**PROBLEM REQUIREMENTS**
Please set down exactly the lines from the one containing "Image resolution: width=753" through the last line of the records below, both included, with no pictures.

RECORDS START

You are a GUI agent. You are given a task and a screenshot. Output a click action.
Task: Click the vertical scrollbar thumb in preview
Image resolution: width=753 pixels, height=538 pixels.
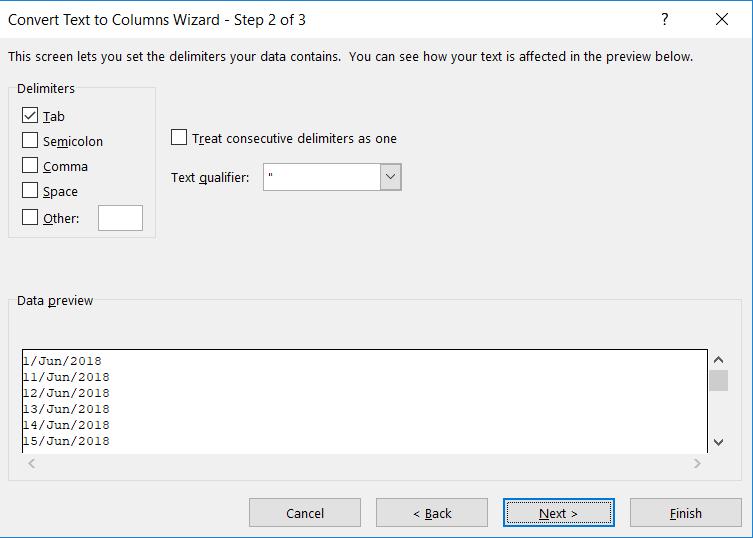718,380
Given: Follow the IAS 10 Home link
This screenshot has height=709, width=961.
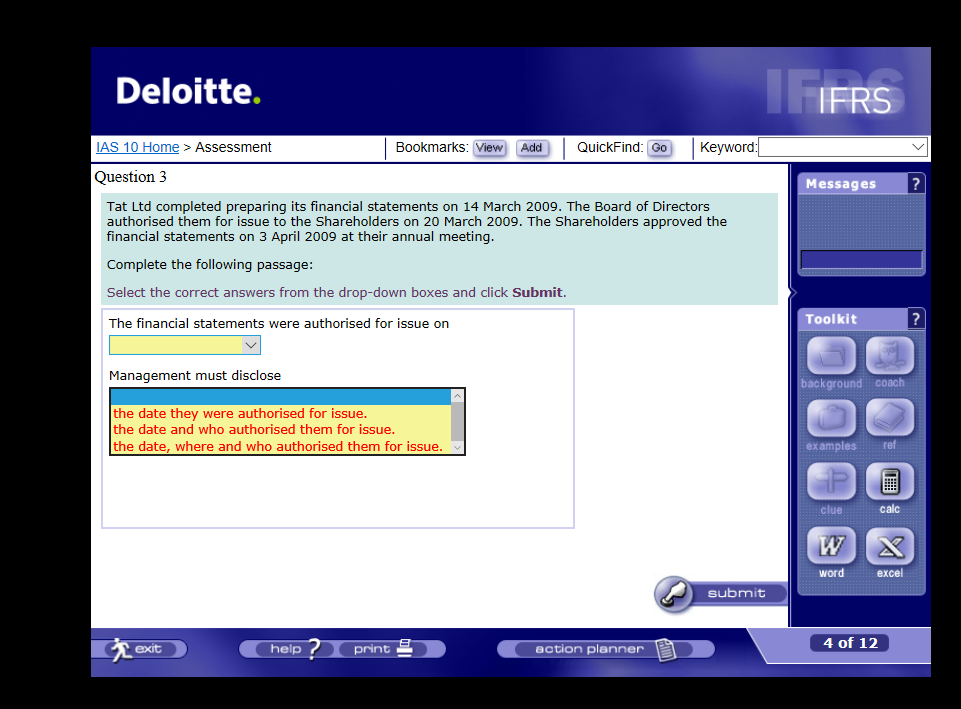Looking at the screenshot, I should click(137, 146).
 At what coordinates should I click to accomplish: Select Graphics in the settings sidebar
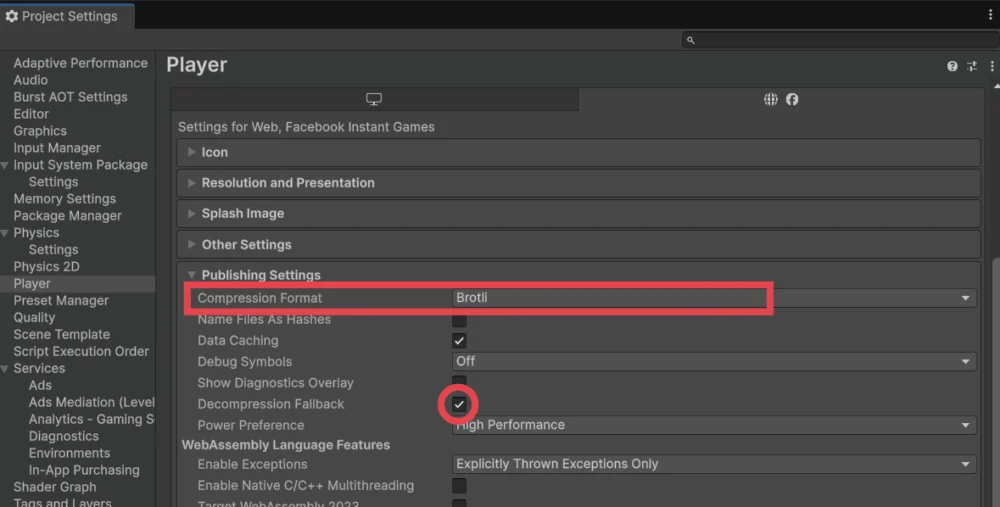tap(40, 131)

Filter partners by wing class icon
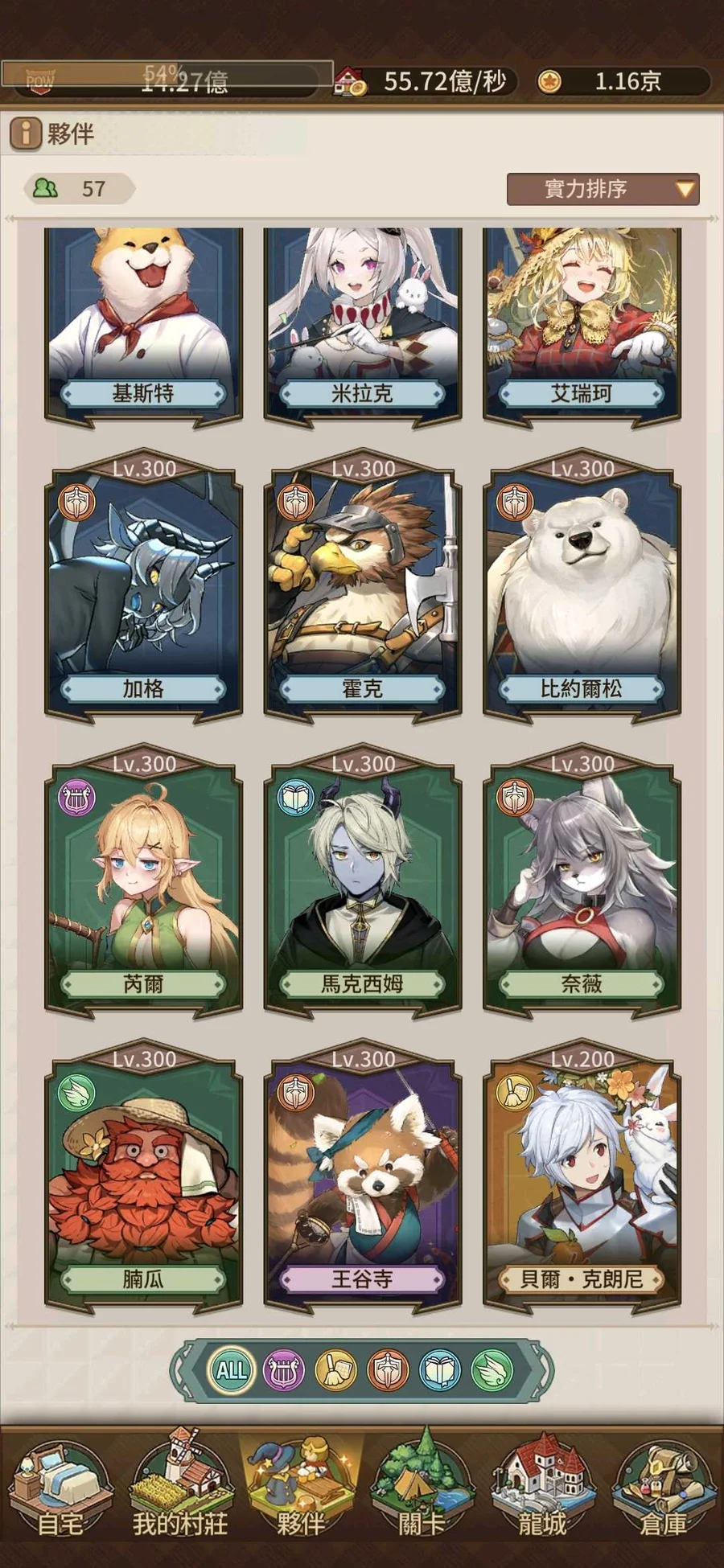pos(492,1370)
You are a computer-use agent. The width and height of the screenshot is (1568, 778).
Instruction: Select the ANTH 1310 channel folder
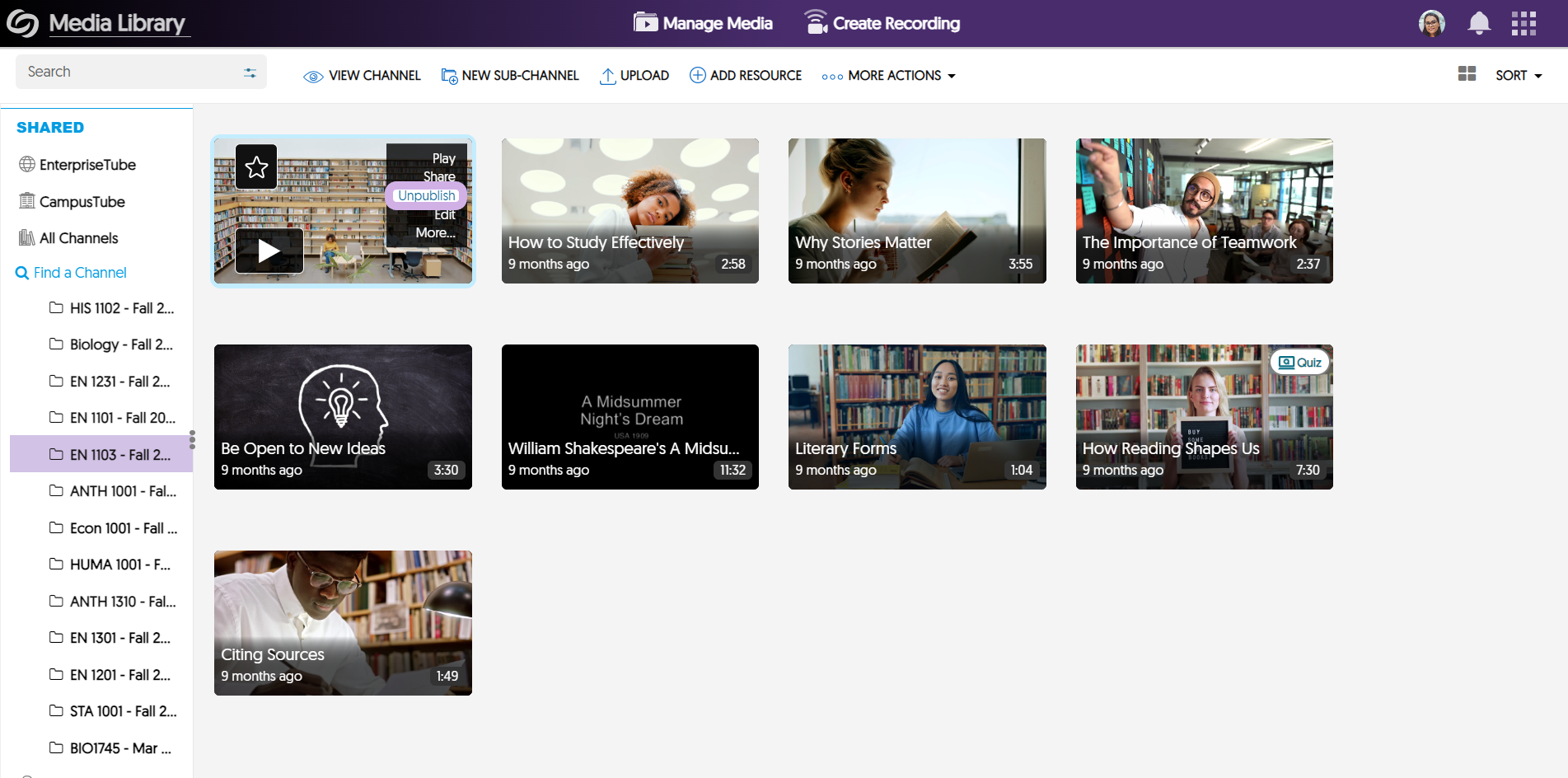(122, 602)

RECORDS END

**FINAL ANSWER**
Image resolution: width=753 pixels, height=538 pixels.
718,380
Given: Follow the IAS 10 Home link
This screenshot has height=709, width=961.
Looking at the screenshot, I should click(137, 146).
 At what coordinates should I click to accomplish: Select Graphics in the settings sidebar
tap(40, 131)

Filter partners by wing class icon
pos(492,1370)
You are a computer-use agent. The width and height of the screenshot is (1568, 778).
Instruction: Select the ANTH 1310 channel folder
(122, 602)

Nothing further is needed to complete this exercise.